Pauline Dreyfus ménage savamment le suspense. Elle ne livre pas tout de suite le nom du gagnant. « D'après les échos recueillis auprès de ceux qui l'ont rencontré, [c']est un drôle de phénomène. Et même, à dire les choses franchement, un original.
Bernard Pivot, le journaliste du "Figaro littéraire", qui a été le premier à l'interviewer, raconte partout que le jeune romancier a eu besoin de dix bonnes minutes pour achever sa première phrase. » Bien évidemment, j'ai tout de suite reconnu là
Patrick Modiano que j'aime beaucoup, même si je ne savais pas qu'il avait été couronné de ce prix. J'ai aussi appris qu'il avait écrit des chansons dont "Étonnez-moi, Benoît" pour
Françoise Hardy.
Pauline Dreyfus met dans la bouche de
Paul Morand des paroles prophétiques : « nous n'aurons pas tous les ans un
Modiano à nous mettre sous la dent. Je doute que le cru 1969 soit d'un tel niveau. » Et en effet, le nouveau récipiendaire est tombé dans les oubliettes de l'histoire littéraire !

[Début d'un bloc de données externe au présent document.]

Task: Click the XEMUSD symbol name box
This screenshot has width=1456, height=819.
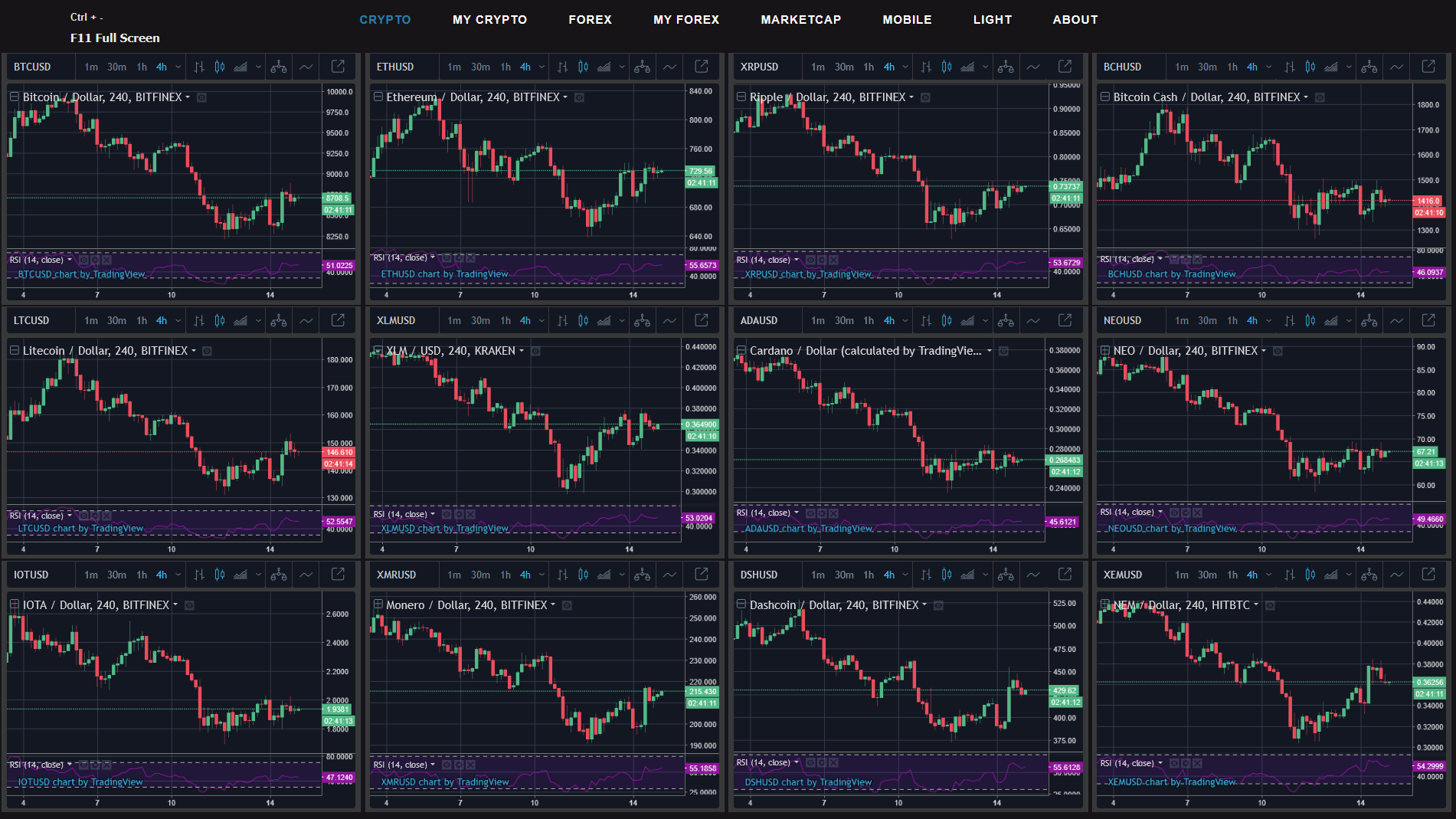Action: click(x=1123, y=575)
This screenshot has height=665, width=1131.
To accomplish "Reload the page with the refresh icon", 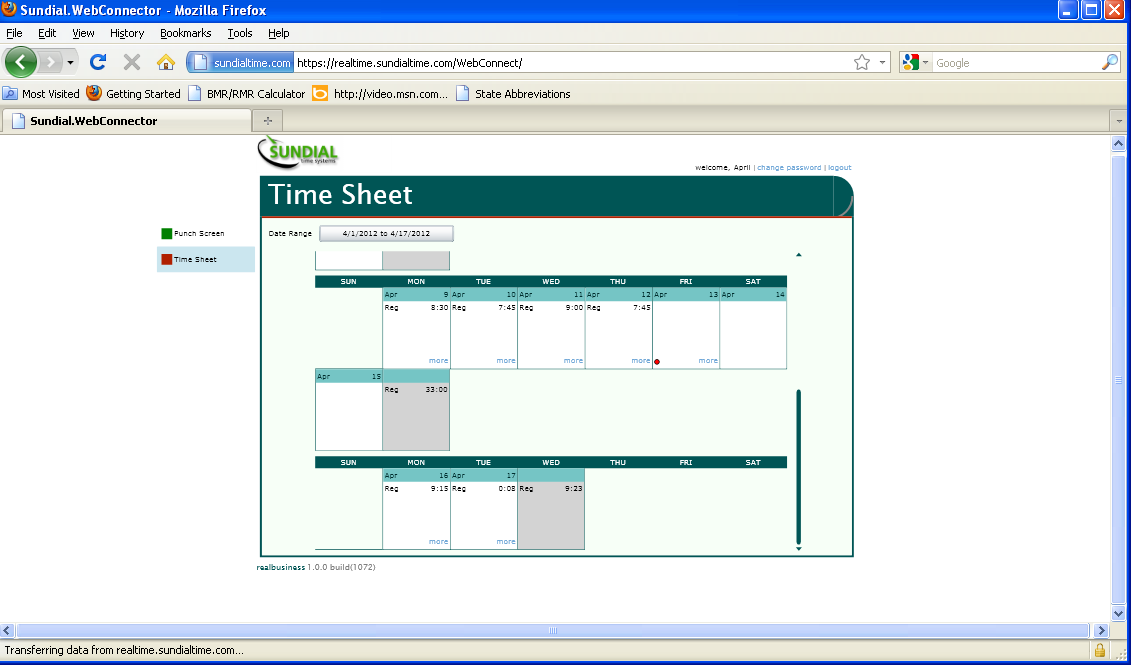I will [x=98, y=62].
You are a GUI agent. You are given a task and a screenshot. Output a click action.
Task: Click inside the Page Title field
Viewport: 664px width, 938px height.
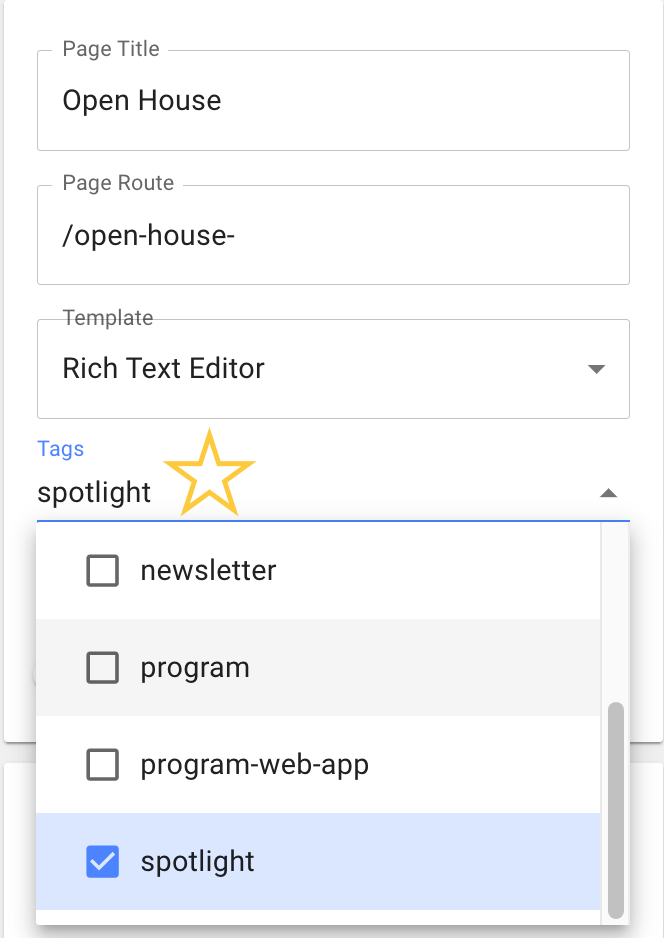[x=333, y=100]
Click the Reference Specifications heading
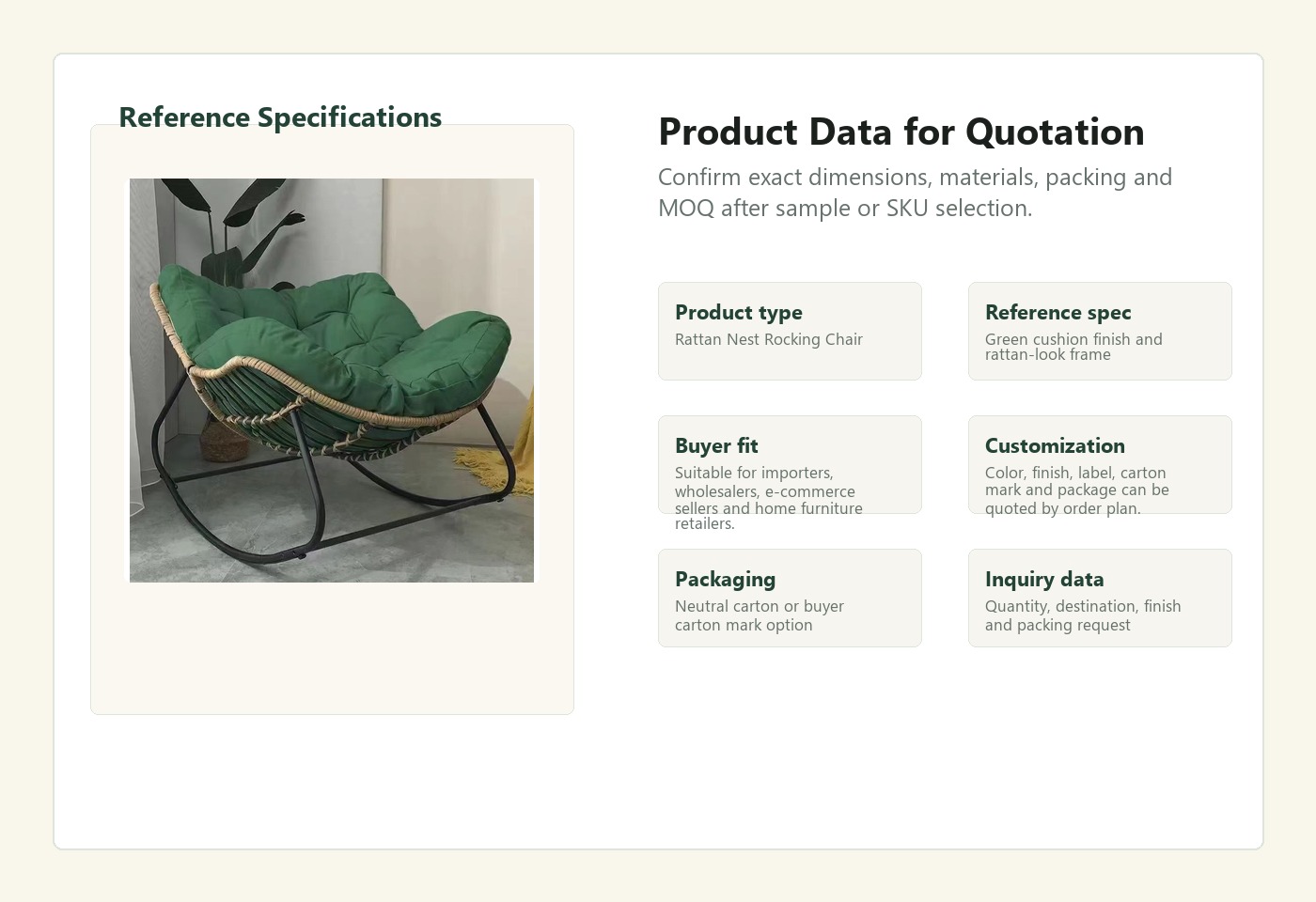Viewport: 1316px width, 902px height. tap(280, 117)
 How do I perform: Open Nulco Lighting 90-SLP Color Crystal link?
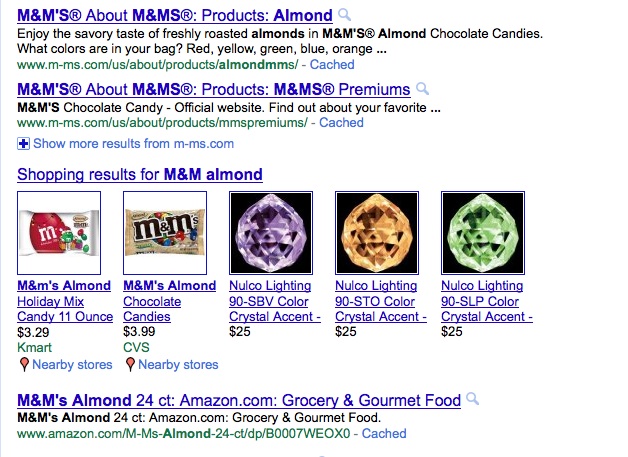coord(487,301)
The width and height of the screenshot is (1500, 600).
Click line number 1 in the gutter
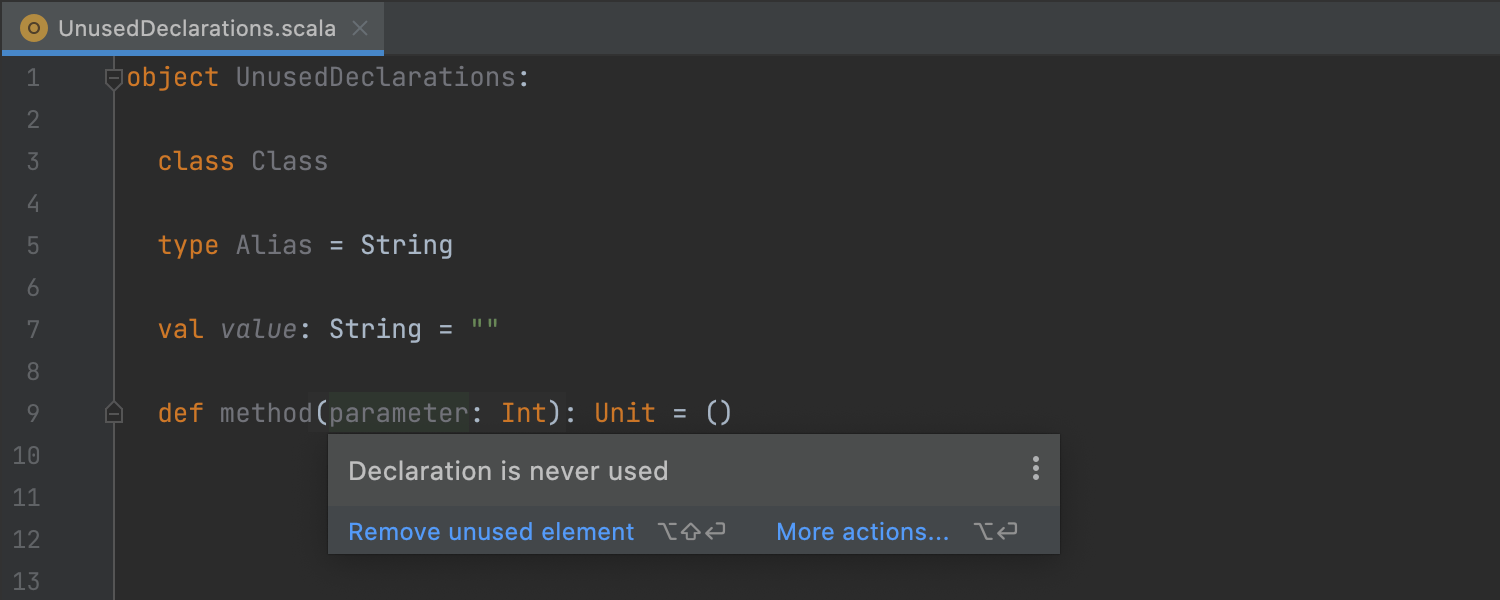(33, 78)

Pauline Dreyfus met en scène un
Modiano lunaire, égaré dans ce monde étrange et hostile, évoquant des anecdotes de la seconde guerre mondiale comme s'il les avait personnellement vécues. A la fin du déjeuner, le timide jeune homme s'enfuit en serrant sur son coeur ce chèque prometteur, lui qui a si souvent dû manger de la vache enragée. Au grand dam du pauvre Aristide qui n'a pas eu le temps d'échanger deux mots avec lui. Mais nul doute que
Modiano, le premier choc passé, ne se sente honteux de n'avoir pas accordé du temps à son seul vrai lecteur et ne revienne converser avec lui. Car Aristide se propose de lui narrer un épisode dont il a lui-même été acteur pendant la guerre, et que nous savons être le sujet du deuxième opus de l'écrivain.
A mon avis,
Pauline Dreyfus s'est bien documentée et a su tirer un ingénieux parti de ses recherches, même si, parfois, elle commet quelques erreurs. Par exemple lorsque
Salvador Dali raconte « la soirée d'anniversaire de mariage de Picasso et d'Olga en 1935, ici même, quand les invités s'appelaient
Cocteau,
Apollinaire et Diaghilev », événement qui a bien eu lieu, mais en 1918 et non en 35, date à laquelle
Apollinaire n'était plus de ce monde !
Ce roman m'a énormément plu, m'apportant divertissement et découvertes. Que demander de plus ?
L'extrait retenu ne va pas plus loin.